Return every line of the items below that contains the word "message", matching its case exactly.

>> BEGIN Records shown

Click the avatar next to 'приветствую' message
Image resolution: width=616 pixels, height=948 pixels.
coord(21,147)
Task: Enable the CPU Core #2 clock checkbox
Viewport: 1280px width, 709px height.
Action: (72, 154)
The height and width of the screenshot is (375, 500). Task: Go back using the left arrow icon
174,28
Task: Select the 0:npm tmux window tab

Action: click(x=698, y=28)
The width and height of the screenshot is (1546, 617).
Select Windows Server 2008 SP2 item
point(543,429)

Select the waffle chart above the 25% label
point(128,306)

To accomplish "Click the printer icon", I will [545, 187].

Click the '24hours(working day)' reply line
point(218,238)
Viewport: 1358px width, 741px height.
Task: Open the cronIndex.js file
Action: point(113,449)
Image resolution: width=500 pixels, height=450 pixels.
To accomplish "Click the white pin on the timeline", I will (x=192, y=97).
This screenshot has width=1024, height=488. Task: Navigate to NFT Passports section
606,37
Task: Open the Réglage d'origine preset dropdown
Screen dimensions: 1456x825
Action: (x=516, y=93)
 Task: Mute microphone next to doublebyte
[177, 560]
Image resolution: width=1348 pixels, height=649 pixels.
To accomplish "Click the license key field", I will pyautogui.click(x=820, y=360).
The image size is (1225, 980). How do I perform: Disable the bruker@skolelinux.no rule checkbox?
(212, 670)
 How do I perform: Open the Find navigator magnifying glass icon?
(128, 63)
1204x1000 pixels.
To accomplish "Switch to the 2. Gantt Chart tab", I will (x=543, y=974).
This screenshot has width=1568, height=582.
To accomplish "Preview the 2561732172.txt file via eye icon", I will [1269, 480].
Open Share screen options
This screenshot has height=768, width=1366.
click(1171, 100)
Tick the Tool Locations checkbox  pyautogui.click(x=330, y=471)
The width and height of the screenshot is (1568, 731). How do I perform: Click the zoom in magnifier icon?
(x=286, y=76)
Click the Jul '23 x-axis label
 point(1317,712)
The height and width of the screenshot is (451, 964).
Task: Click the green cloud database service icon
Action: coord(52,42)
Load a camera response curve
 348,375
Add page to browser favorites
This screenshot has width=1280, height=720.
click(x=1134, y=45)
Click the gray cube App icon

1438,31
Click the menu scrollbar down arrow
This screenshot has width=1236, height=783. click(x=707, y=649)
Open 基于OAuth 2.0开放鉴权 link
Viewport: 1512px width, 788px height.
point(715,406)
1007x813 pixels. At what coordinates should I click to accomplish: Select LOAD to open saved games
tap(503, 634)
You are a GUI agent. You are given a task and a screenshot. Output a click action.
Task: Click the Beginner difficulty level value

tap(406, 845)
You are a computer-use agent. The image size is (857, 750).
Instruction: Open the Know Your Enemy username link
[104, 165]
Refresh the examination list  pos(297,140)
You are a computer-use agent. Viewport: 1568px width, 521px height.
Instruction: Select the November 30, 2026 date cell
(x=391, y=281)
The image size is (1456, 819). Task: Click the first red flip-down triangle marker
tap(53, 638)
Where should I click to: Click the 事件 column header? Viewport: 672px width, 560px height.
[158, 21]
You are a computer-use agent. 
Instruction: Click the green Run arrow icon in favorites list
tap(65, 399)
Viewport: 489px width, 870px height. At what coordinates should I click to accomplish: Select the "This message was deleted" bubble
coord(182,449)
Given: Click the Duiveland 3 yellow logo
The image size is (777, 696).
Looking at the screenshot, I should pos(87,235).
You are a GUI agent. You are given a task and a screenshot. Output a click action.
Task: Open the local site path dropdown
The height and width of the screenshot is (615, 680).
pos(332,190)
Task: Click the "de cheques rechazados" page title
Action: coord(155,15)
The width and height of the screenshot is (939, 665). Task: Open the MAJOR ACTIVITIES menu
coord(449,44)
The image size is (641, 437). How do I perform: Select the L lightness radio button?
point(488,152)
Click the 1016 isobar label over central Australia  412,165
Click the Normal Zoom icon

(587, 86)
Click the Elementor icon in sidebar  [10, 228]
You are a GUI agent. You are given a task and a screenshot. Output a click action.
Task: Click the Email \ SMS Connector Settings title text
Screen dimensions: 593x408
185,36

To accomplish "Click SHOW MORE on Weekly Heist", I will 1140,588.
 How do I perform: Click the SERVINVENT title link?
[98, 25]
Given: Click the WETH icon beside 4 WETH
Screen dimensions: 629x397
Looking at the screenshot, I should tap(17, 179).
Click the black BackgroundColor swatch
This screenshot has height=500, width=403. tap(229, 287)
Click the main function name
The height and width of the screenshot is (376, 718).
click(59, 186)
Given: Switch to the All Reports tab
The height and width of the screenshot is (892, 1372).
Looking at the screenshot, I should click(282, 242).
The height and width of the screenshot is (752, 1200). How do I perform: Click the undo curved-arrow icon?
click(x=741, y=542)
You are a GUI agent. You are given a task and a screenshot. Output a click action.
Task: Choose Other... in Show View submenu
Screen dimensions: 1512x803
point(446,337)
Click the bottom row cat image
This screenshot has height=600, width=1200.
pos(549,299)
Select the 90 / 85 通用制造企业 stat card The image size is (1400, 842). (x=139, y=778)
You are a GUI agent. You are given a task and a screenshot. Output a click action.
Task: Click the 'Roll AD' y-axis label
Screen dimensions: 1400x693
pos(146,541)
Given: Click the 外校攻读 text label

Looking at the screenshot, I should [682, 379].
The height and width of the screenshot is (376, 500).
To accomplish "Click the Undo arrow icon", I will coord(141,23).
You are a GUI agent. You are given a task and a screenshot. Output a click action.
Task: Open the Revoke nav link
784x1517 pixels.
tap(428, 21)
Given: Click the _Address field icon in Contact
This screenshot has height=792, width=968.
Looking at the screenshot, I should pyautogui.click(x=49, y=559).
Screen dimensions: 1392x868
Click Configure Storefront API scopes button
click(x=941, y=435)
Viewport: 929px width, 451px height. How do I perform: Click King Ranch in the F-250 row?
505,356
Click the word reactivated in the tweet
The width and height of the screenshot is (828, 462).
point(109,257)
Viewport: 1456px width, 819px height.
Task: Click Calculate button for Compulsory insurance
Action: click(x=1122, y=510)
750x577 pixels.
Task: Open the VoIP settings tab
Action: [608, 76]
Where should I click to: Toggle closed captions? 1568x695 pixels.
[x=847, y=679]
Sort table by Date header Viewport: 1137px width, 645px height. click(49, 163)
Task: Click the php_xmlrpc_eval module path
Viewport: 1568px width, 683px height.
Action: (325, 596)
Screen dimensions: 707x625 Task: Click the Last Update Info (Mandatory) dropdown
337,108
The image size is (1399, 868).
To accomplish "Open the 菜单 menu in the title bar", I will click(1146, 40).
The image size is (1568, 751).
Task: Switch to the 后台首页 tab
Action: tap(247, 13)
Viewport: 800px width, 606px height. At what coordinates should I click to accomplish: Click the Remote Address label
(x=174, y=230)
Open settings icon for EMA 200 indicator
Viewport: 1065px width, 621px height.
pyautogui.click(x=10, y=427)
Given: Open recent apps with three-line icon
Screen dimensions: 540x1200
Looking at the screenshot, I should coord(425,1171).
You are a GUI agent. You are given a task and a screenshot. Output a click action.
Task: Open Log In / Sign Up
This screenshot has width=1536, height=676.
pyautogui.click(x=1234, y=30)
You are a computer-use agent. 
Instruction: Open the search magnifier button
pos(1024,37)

>> END Records shown

Final result:
Click the avatar next to 'приветствую' message
Viewport: 489px width, 870px height. At what coordinates should I click to accomplish: Select the "This message was deleted" bubble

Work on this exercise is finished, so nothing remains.